■ **Given passage**
We’ve all seen it time and time again; the breakout star of the fantasy football season that turns cellar dwellers into fantasy football champions. Then in the following year, that nice little surprise from the previous season is drafted overly high and is expected to carry the workload of the entire team. However, it turns out that player isn’t all he’s cracked up to be and your team goes from hopeful to hopeless. It’s very easy to get sucked into the one-year wonder crowd that focuses primarily on the upside of a player instead of the potential slide in production. The following are a few players who are the most susceptible to the one-year wonder bug and could transform your weekly fantasy football aspirations into a season a mediocrity.
PEYTON HILLIS- Yes, the big fella from Cleveland did have a monstrous 2010 season where he rushed for 1177 yards, caught 61 balls for 477 yards and scored 13 total touchdowns. However, he doesn’t have the element of surprise anymore and defenses surely know that they can stack the box against the Browns. With basically nothing in the cupboard as far as receivers, defenses can hone in on Hillis the entire season and make him work for every yard. Furthermore, with his style of running, Hillis is liable to either get hurt or slow down tremendously as the season rolls along. In his last five games in 2010, Hillis rushed for over 100 yards only once and didn’t score a single touchdown. He may jump out to another fine start in 2011 but when it comes down to brass tacks in the fantasy football playoffs, he could be too beat up to contribute (add Madden curse reference here).

■ **Supplied information**
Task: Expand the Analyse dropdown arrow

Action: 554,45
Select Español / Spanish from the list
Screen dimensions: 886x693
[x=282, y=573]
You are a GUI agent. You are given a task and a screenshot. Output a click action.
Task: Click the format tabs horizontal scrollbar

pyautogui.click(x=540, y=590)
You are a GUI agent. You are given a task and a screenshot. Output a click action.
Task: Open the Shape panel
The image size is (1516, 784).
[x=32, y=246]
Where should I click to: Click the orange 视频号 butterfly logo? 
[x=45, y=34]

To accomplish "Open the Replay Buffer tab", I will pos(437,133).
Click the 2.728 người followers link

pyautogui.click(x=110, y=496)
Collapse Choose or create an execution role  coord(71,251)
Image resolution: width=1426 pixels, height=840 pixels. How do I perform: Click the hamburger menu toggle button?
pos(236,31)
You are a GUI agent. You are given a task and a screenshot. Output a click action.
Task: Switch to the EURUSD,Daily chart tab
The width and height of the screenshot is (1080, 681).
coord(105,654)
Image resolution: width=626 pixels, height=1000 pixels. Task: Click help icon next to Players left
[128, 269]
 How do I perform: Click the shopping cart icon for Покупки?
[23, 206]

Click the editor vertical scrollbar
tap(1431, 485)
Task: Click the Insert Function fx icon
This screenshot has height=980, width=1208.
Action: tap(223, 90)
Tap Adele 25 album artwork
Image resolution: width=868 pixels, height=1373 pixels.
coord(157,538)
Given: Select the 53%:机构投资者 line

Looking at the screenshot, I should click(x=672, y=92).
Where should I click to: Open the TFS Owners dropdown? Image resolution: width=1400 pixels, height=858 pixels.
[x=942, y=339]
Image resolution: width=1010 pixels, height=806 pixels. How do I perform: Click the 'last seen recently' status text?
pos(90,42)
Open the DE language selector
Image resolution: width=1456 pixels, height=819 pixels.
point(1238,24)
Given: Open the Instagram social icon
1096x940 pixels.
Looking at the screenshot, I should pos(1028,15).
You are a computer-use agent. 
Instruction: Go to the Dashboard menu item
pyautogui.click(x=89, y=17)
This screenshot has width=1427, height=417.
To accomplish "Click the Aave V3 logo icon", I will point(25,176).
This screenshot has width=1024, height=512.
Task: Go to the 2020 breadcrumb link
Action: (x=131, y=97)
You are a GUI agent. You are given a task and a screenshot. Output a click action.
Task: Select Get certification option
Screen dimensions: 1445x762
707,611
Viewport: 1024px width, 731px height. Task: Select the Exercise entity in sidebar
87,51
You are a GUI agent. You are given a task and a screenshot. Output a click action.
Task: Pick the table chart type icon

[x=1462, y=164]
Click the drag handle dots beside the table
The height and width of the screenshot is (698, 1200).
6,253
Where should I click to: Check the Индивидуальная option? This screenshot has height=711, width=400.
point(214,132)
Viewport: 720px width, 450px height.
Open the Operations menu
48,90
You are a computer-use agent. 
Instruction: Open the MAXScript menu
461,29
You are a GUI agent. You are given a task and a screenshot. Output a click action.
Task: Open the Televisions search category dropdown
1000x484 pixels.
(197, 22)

■ **Exercise task 1**
Transcribe the rows verbatim, starting at the row that contains "Where should I click to: Check" and continuing through the final row.
■ **Exercise task 2**
Write the next part of the fantasy football one-year wonders text, picking up from its last sentence.
The fantasy football text and the rows have nothing to do with each other.

■ **Task result 1**
Where should I click to: Check the Индивидуальная option? This screenshot has height=711, width=400.
point(214,132)
Viewport: 720px width, 450px height.
Open the Operations menu
48,90
You are a computer-use agent. 
Instruction: Open the MAXScript menu
461,29
You are a GUI agent. You are given a task and a screenshot. Output a click action.
Task: Open the Televisions search category dropdown
1000x484 pixels.
(197, 22)

■ **Task result 2**
BRANDON LLOYD- In his seventh NFL season, Lloyd stunned fantasy football owners by leading the NFL in receiving yards with 1448 yards off of 77 receptions and 11 touchdowns to boot. While Lloyd was a fun story, it’s almost silly to think that he can replicate such numbers in 2011. Does anyone remember Brandon Lloyd before 2010? He was a journeyman receiver who got booted from not-so-stellar receiving cores like San Fran, Washington and Chicago. His best statistical season prior to last year was in 2005 when he caught 48 balls for 733 yards and 5 touchdowns for the 49ers. Now all of a sudden, the 30-year old has an average draft position (ADP) of 47 in most 10-team leagues. Add in the ever-growing drama around the QB situation in Denver and you have nothing but a guy that looks great on paper but is average on the football field. (more…)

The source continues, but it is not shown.